### What needs to be done
Copy the items from the line with "will pyautogui.click(x=64, y=39)." up to and including the line with "Action: click(x=1647, y=20)", reproducing each line exactly.

----- Given data -----

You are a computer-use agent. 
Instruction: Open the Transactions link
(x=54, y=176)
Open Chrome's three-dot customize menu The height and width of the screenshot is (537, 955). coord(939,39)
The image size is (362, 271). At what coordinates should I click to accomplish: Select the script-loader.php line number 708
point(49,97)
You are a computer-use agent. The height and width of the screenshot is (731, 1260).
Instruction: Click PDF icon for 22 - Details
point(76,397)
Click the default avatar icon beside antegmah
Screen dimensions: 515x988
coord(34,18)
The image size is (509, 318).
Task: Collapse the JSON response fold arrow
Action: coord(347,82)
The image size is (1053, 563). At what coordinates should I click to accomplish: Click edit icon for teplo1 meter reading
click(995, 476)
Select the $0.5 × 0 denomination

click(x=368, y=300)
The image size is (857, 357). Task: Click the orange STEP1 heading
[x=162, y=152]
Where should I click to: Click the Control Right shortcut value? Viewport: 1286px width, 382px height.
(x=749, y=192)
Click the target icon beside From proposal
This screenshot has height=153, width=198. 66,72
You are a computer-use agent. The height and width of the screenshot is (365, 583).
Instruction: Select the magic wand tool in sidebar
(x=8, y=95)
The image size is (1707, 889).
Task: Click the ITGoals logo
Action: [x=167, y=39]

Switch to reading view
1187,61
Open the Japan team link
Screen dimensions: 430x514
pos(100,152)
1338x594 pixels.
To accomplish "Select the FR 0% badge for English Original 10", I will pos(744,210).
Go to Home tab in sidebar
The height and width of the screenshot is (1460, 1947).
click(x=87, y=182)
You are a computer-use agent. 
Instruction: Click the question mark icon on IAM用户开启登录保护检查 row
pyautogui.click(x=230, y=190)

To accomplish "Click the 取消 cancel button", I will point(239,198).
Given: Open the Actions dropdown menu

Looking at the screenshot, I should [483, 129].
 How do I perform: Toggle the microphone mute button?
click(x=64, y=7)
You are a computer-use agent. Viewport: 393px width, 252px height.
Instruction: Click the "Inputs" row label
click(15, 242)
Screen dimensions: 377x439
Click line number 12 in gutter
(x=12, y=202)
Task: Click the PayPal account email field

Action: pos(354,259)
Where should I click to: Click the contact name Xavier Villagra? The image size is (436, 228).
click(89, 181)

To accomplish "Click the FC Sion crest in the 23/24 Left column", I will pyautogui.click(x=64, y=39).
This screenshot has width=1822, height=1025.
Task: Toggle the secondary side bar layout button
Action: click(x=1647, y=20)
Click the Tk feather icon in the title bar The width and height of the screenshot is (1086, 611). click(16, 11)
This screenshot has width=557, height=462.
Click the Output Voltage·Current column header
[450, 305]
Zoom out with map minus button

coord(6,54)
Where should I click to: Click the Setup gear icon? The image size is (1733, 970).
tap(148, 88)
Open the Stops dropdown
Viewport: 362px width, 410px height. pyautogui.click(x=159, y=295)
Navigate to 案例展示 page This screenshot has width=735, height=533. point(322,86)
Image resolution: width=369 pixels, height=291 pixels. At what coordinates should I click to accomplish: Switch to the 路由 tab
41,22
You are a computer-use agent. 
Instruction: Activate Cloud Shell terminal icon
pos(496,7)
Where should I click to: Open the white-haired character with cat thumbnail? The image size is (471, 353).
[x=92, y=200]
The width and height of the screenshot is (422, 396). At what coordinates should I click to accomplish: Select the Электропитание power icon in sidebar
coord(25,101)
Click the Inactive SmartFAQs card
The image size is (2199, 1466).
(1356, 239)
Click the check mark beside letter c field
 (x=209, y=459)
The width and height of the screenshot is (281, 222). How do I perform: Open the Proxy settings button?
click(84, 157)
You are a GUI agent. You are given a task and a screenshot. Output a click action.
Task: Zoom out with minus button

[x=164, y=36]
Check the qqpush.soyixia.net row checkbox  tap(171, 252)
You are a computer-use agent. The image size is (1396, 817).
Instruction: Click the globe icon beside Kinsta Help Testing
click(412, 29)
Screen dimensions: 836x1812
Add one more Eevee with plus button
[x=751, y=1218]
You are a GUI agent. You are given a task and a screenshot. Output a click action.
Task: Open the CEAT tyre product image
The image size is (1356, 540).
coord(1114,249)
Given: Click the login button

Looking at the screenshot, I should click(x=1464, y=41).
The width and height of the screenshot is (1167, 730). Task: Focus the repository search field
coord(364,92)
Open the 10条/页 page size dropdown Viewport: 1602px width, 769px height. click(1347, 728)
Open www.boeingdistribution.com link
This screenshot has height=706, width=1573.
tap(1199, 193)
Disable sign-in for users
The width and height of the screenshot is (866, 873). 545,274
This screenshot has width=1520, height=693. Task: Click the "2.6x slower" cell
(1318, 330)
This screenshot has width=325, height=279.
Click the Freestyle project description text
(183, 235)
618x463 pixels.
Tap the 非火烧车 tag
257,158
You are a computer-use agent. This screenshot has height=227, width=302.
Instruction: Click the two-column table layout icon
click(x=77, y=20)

-----

### Full output
To accomplish "Click the FC Sion crest in the 23/24 Left column", I will pyautogui.click(x=64, y=39).
This screenshot has width=1822, height=1025.
Task: Toggle the secondary side bar layout button
Action: click(x=1647, y=20)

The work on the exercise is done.